The U.S. economy is in much better shape now than it was a year ago. In recent months, the unemployment rate has ticked downward and more job opportunities have opened up.
Still, the economy is far from completely recovered. And given that there's still a raging pandemic thanks to the delta variant, it's easy to see why a large chunk of workers may be worried about losing their jobs.
According to a recent survey by the National Endowment for Financial Education, 22% of respondents are concerned about job security. If you're feeling the same way, here are some essential steps to take.
Becoming a more well-rounded employee could make it harder for your employer to let you go if your company downsizes its staff. Think about the skills that will make you a more valuable member of the team. That could mean learning new software or brushing up on presentation skills.
You may be used to primarily working with a single team at your job. But if you're able to branch out and collaborate with other teams, you'll become a more integral part of the entire operation. And that means it might be more difficult to let you go if layoffs occur.
Having the right attitude could be your ticket to keeping your job if layoffs become a reality. Be the person at your company who volunteers for the grunt work no one else wants. Or step up and agree to spearhead a new project that your colleagues are too nervous to take on. That can-do, willing-to-help attitude could go a long way when it's time for your manager to decide who has to be let go.
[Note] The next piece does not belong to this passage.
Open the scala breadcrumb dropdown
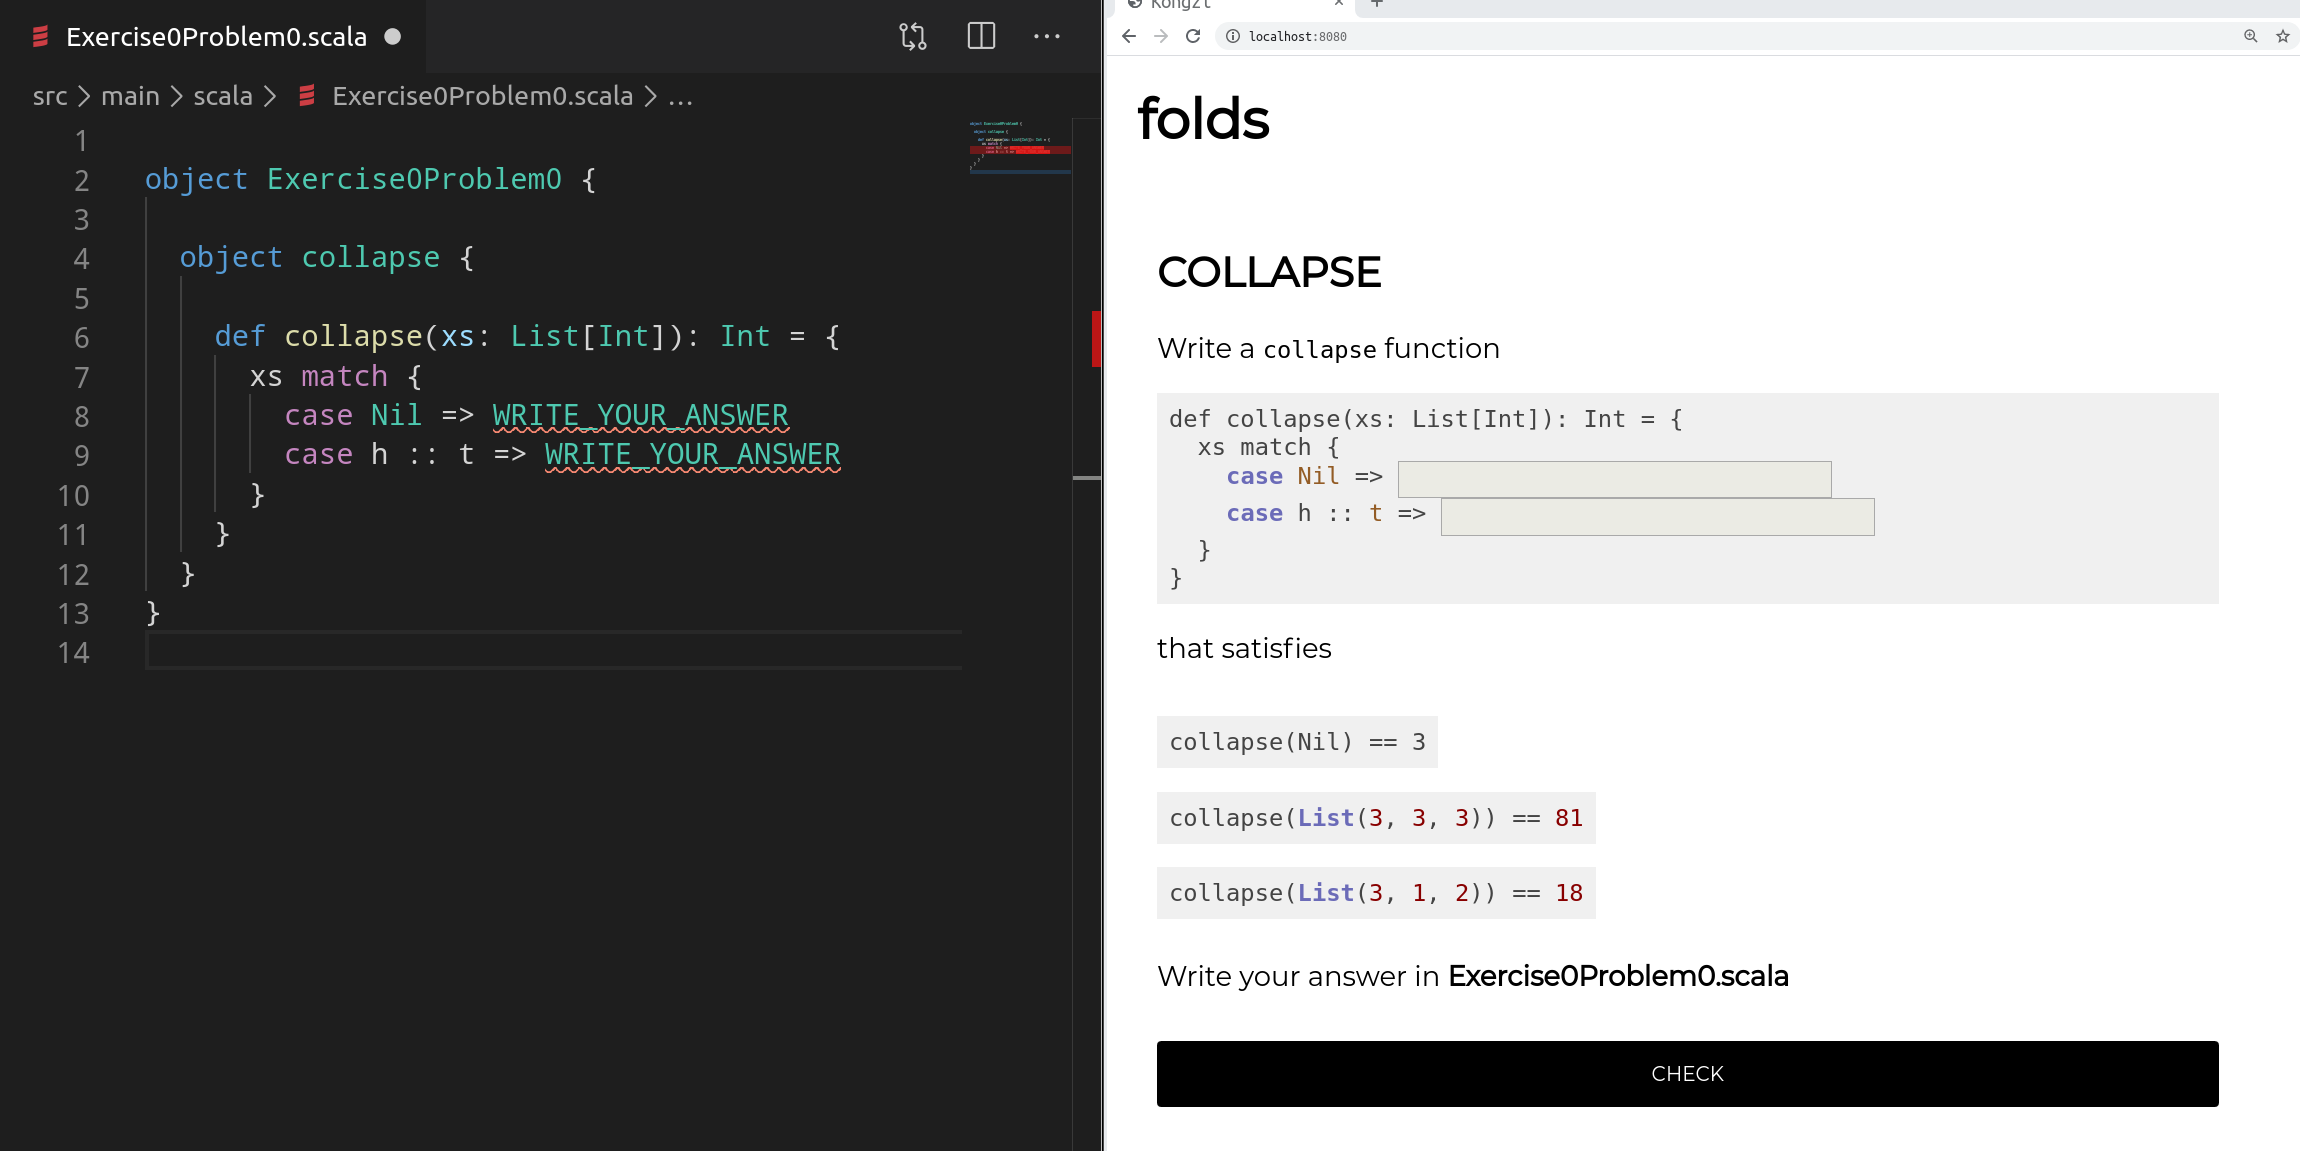Image resolution: width=2300 pixels, height=1151 pixels. click(222, 96)
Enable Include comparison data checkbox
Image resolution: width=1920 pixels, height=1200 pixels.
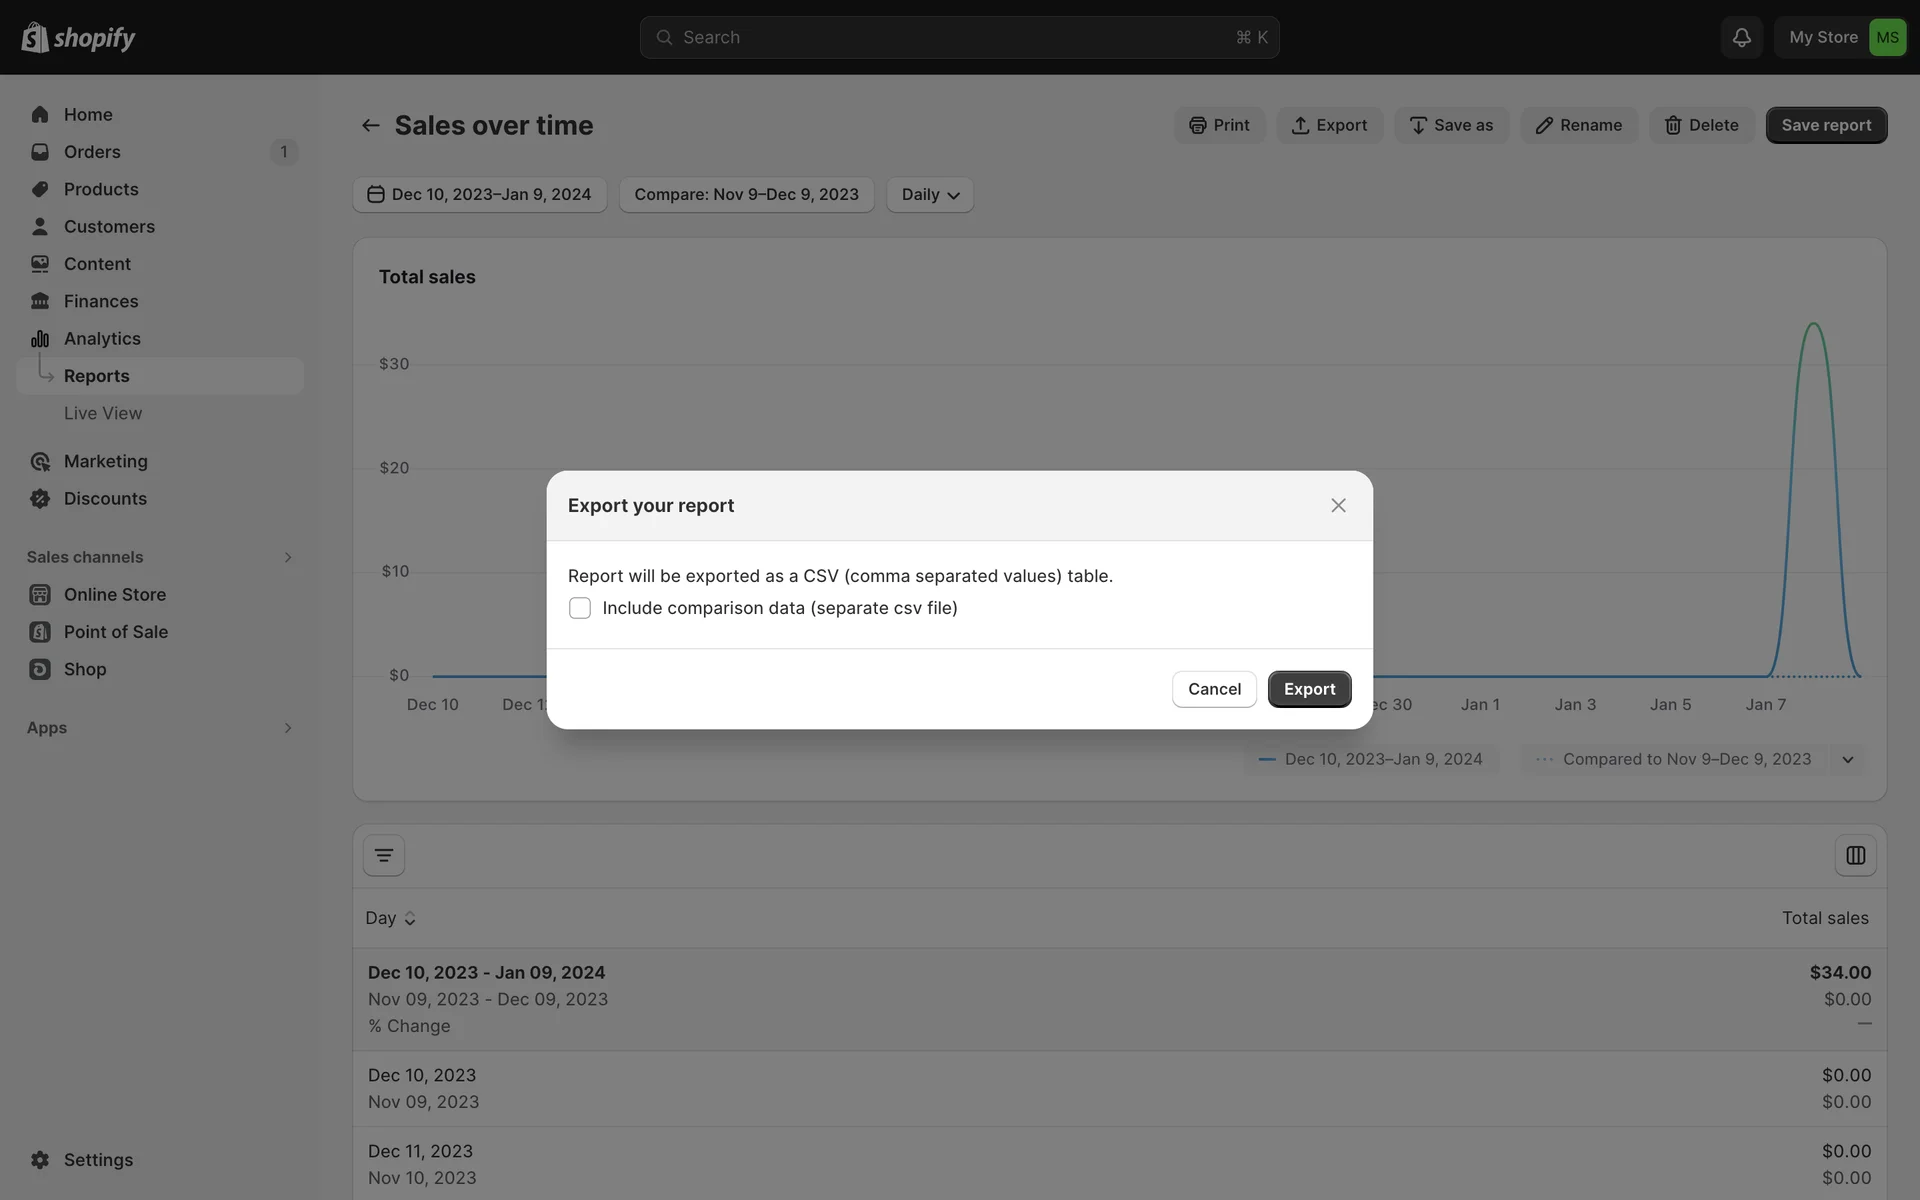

The more people you know within your company, the easier it might be to find a way to stay put when layoffs come about. Introduce yourself to different managers and learn more about what their teams do. That way, if layoffs hit your team specifically, there may be a way for you to pivot and join another one.
You may not be the only person at your company who knows how to analyze data or pay close attention to detail. But if there's a skill no one seems to have that could benefit your company, such as familiarity with a specific software or coding language, developing it could grant you additional job security.
Losing a job can be a huge financial blow. These moves could help lower your chances of falling victim to a layoff.
That said, it may also be a good idea to get yourself a side job on top of your main one. Not only will that buy you some income security (if you're laid off, you'll still have some money coming in), but it could also make it possible to boost your savings. And that could be just what you need to get through a layoff if one comes to be.